Piqued by the political uncertainty trailing Saturday’s general elections in the country, there are indications that local manufacturers’ letter of credit (LC) to their foreign partners for goods imports and raw materials in the banks have slowdown significantly over the effect of post-election on foreign exchange (forex), kaftanpost.com has learnt.

In an exclusive interview with this newspaper in Lagos, the Chief Financial Officer, Providus Bank, Adeoye Ojuroye said that there are slowdowns in LC orders from local manufacturers in the banks at present for purchase of raw and other input materials for production from abroad  (foreign partners) over fears of devaluation of Naira at the end of election campaigns.

According to him, many local firms are wary of the multiplier effect on Naira and are keenly watching at the direction at which the election is going in order not to incur huge forex losses in their operations at the end of the day (post-election).

The bank’s CFO explained that banks are not surprised with the lull in the LC orders from manufacturing firms to their foreign partners, saying that there are no cause for alarm on that based on the various interventions the apex bank-Central Bank of Nigeria (CBN) have been carrying out in the foreign exchange window market for a while now.

He noted that businesses that involved large forex should not panic at this period of election, saying that they could take advantage of the foreign exchange market which means ‘they can do a bit of edging on their foreign currencies and still not expose to forex challenges in the course of their businesses.’

“I think that there is a bit of slowdown of LC from manufacturing firms to their foreign technical partners and the reason for this is that they really want to be sure on the direction the general election is going to take because you are going to pay back the dollar for the goods ordered.

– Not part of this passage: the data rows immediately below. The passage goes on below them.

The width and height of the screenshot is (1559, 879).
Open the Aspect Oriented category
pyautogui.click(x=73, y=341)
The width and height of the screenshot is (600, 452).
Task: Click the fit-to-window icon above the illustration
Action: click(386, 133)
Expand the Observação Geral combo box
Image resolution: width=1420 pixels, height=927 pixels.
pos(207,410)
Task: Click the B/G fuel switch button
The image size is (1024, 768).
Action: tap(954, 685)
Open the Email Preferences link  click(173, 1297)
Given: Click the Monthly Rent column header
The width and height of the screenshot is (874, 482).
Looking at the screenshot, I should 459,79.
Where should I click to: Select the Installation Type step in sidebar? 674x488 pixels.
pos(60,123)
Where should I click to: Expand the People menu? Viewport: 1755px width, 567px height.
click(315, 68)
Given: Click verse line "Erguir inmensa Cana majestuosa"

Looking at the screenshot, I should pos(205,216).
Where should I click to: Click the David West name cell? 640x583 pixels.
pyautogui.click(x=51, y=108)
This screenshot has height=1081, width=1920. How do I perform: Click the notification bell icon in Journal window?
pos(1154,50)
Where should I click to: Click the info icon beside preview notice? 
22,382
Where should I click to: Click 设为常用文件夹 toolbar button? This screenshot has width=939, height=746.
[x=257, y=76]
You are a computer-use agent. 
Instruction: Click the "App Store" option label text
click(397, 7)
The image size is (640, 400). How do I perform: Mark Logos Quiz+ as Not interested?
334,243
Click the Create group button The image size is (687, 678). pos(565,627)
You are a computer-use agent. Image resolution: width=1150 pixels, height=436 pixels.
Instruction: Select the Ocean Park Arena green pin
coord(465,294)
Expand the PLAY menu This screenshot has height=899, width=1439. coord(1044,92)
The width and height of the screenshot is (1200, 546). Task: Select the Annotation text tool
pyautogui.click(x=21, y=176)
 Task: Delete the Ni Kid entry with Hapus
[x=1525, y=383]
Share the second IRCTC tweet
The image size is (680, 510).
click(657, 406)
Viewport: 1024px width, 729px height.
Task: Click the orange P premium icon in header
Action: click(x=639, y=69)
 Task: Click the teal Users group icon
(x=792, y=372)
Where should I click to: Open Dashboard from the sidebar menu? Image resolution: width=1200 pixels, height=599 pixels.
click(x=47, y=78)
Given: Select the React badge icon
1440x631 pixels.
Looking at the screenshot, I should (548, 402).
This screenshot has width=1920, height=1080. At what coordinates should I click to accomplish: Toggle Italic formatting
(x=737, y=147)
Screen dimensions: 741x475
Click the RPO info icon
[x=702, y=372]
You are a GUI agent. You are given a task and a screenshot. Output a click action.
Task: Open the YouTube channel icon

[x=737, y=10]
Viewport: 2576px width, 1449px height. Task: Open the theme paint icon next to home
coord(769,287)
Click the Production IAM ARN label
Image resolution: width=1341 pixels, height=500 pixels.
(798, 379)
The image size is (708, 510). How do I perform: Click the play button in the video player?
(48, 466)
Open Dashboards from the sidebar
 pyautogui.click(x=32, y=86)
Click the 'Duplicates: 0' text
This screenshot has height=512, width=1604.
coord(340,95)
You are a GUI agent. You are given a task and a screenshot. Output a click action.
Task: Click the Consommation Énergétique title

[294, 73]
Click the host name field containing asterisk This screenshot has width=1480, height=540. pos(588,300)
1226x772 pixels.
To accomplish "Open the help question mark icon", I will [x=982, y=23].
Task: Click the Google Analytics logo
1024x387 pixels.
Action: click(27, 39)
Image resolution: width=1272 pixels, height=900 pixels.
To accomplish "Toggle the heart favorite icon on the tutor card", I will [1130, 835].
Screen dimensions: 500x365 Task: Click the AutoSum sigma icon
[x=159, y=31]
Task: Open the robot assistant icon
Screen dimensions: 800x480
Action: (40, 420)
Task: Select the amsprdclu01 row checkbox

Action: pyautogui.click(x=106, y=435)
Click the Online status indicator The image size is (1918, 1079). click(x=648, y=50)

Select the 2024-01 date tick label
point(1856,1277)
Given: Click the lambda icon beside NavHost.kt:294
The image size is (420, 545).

I think that there is never doubt that you will make profit in Naira but the problem is what will happen to the dollar you needed to pay back at the end of the transaction,. So therefore, people are sort of slowdown in their LC request for purchase of raw and other input materials for production from abroad.

He continued: “For businesses that is more sophisticated, they can take advantage of the FMDQ market, which means, they can do a bit of edging on their foreign currency, a situation whereby you can have an agreement that I will buy back dollar at a particular rate works for you. You are not worry about the devaluation if anything happens to the dollar. We think that the various interventions by CBN are working and keeping it (forex market) stable and we are not really thinking much from our perspectives that there will be currency devaluation in the country at post-election. “We don’t foresee devaluation because of the activities of the CBN in the foreign exchange window market.

Ojuroye explained that manufacturing firms need to be cautious in their businesses not to be exposed to forex, except they need to look at the edging solutions that are available.

“I think for businesses, first if you are exposed to forex, you need to look at the edging solutions that are available for you, which means, you will be able to meet your obligation and still be able to keep your profit in Naira. If it’s local, then you are trading in Naira. And I think that with edging businesses, you need to be cautious, cost effective so that you can then watch what you see as in post-election and put in all the efforts into the business.”

Speaking in the same vein, the Managing Director/ Chief Executive Officer, May and Baker Plc, Nnamdi Okafor, lamented that despite the CBN interventions, some manufacturing firms are still facing adverse effect of accessing forex to buy raw and other input materials in the industry.

He said that the inability of the manufacturing firms to get forex adequately from the banks to purchase raw and other input materials for production is stalling operations, insisting that some of the Letter of Credit opened were yet to be funded by the banks.

Okafor noted that the non-processing of the LC has resulted into huge exchange rate losses which are running into billions of naira for these manufacturing firms and closure of various factories.

He said that inability of manufacturers to source forex through the official window has caused discerning economic effect on their productive capacities and inflation to the economy.

Okafor explained that it was appalling that LC already applied for as consideration for accessing forex at official rate through the banks are not being given attention.

“It has been a herculean task running any business in Nigeria, especially import dependent manufacturing businesses. Access to foreign exchange to buy raw and other input materials is greatly hampered by inability of manufacturers to source forex through the official window. I can confirm to you that as a company we have not been able to access official forex allocation for a while,” Okafor noted.